Maybe there simply isn't a good upside to keep this service going and its a business decision?

What the fuck.

Later edit: Like many other will most likely do in their replies I'm also going to suggest an alternative that I've tried in the past. http://theoldreader.com/

Later edit 2: They even added a nice pop-up now. https://s3.amazonaws.com/i.imm.io/Zg6A.png

Well.. was going to sign in with my google account, but they seem to want "manage my contacts" permission.

Could be an oversight. I think "manage my contacts" is a default permission requested when not explicitely setting the scope in OAuth...

This is not an oversight, it's even mentioned in their privacy policy [0], although I also stopped at that point. Whenever I see a service requesting permission to even have a look at my contact list, I really wish there were a button like "No, I really don't need this social stuff because I know noone in my contact list uses your service anyway and if someone does, I really don't care".

[0] http://theoldreader.com/pages/privacy

Thanks. That rules out the Old Reader for me. I think they should make it optional: only ask for this permission if I try to use the social functionality.

That they would make such an oversight makes me even more uneasy with giving them access to my data.

At least in Google Reader one can email articles, and it auto-suggests email addresses of your contacts. So Google Reader already has access to your Google Contacts.

Perhaps The Old Reader just does the same?

I hate that too. When I get some free time, I'll create a new gmail account, import my Reader feeds to that, and sign in to theoldreader using the new gmail account.
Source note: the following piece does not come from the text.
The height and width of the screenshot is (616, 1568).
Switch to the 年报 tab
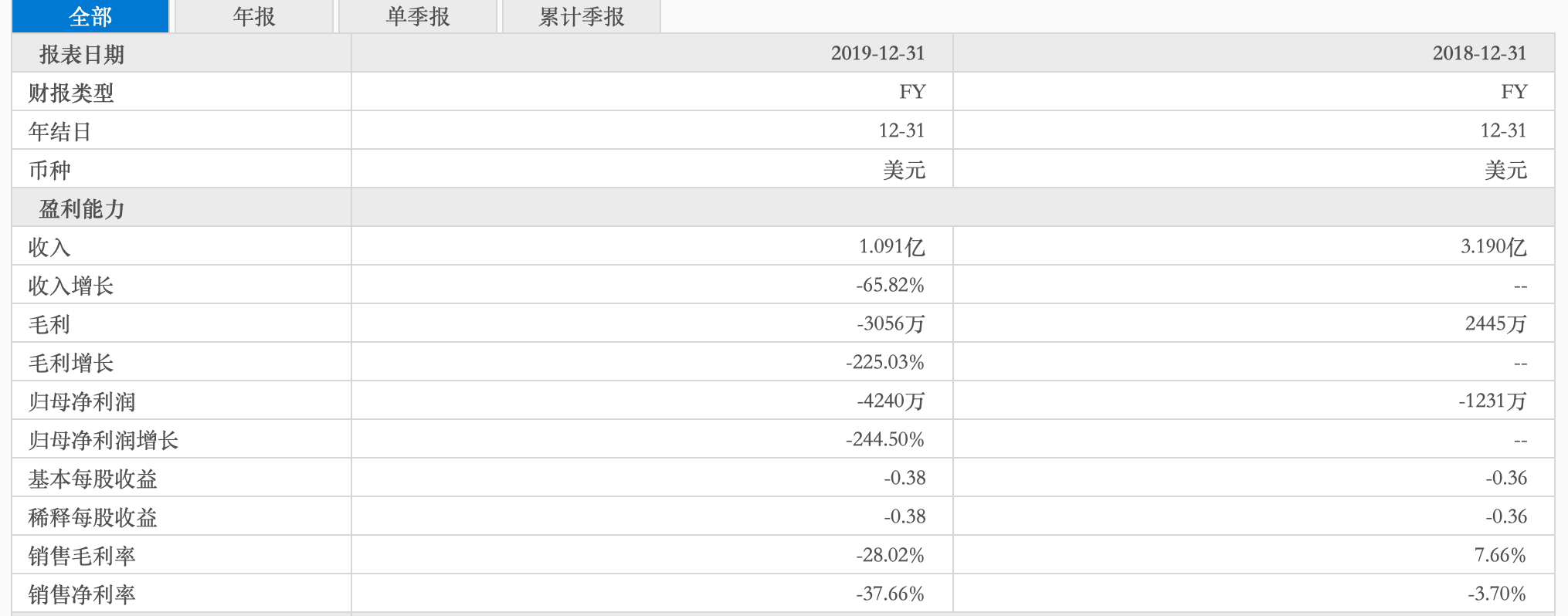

I suppose this will solve the problem, but it would be best if the good people at theoldreader fix it themselves.

They address some of the problems in their new blog post.
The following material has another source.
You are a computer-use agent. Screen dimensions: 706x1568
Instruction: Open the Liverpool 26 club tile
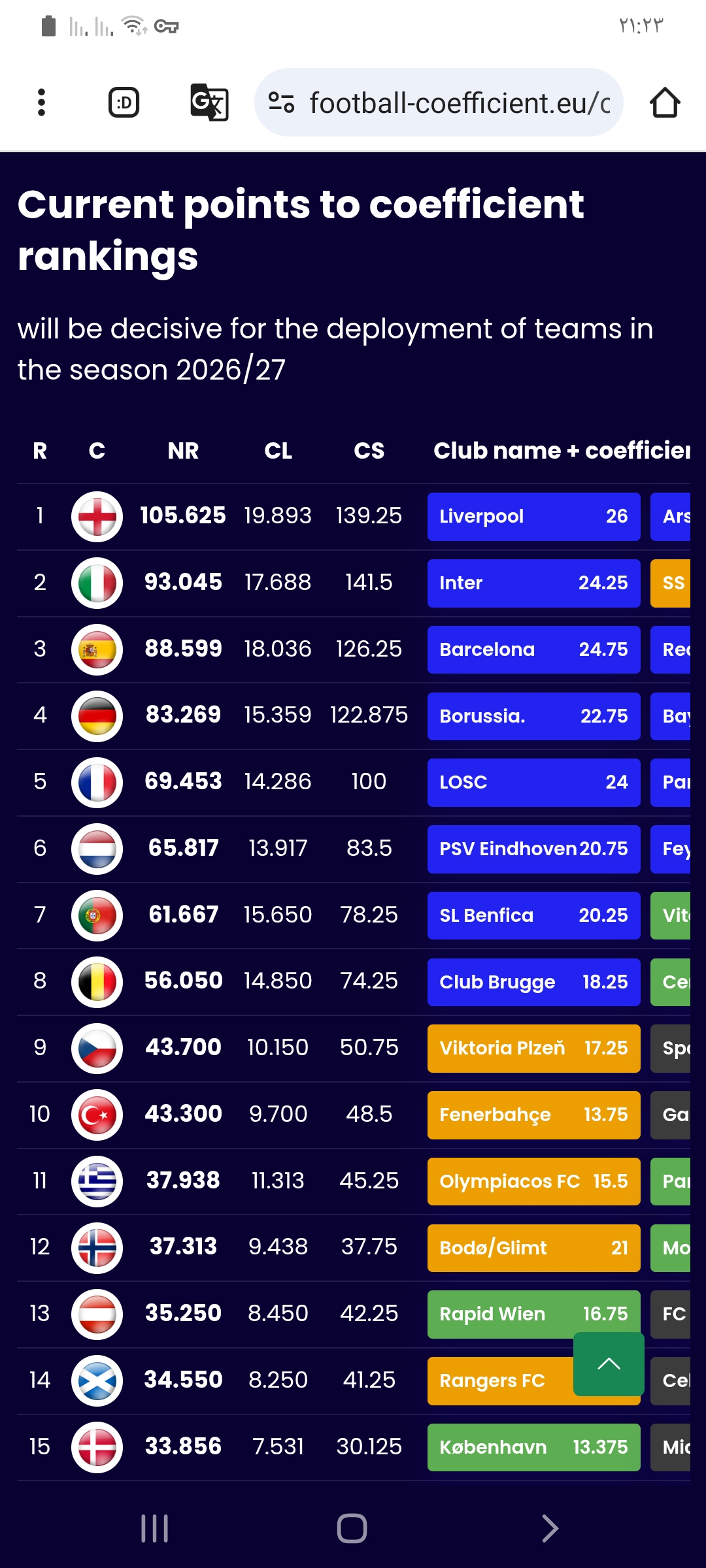[x=533, y=517]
Indeed - I stopped short for exactly the same reason. Can't imagine why I'd want a reader app to mess with my contacts in any way.

That's where I stopped and shall not try it ever if they don't remove and no, I am not going to create a new a/c for that. I mean it's totally for spamming purposes - either to me or my contacts.

By the way, interface looks cleaner, I wish so were the intentions :-)

The Old Reader actually looks really good. If only it had an Android app...



"Thank you for uploading your OPML file. We will soon start importing your subscriptions, which might take up to several hours depending on the amount of feeds you have.

There are 22325 users in the import queue ahead of you."

It may take some time indeed... I have 114 subscriptions and some of them can be dead now, as I haven't used GR for quite some time.

So I added a feed to theoldreader, and it shows as last updated: 14 hours ago, even though there's been posts since then. Google Reader has already picked them up. The Old Reader sure lives up to its name of delivering me old news...

Other alternatives I tried are also disappointing. July 1 will be a terrible day for the Internet.

theoldreader.com looks like a good alternative

It actually is pretty decent.

theoldreader seems to have died on my feed import to the best I can tell, anyone seen anything similar? It says it is still working in the background, but no update past the first 3 it imported...

It's definitely slow right now.Just wait a few minutes.

FINALLY. I let it work overnight and they finally showed. Now if only they would work on the OAUTH limits mentioned above.

I guess you had a lot of feeds.

can I register to theoldreader if I don't have a facebook/google account?

No.But you should already have a google account since you used google reader I suppose.

I have, but I don't feel comfortable with this: "The Old Reader is requesting permission to: View and manage your Google Contacts"

There should be more info about this here but the page is currently down. https://theoldreader/pages/privacy

Ouch, what font rendering is that?

Customized freetype for excessive eye bleeding.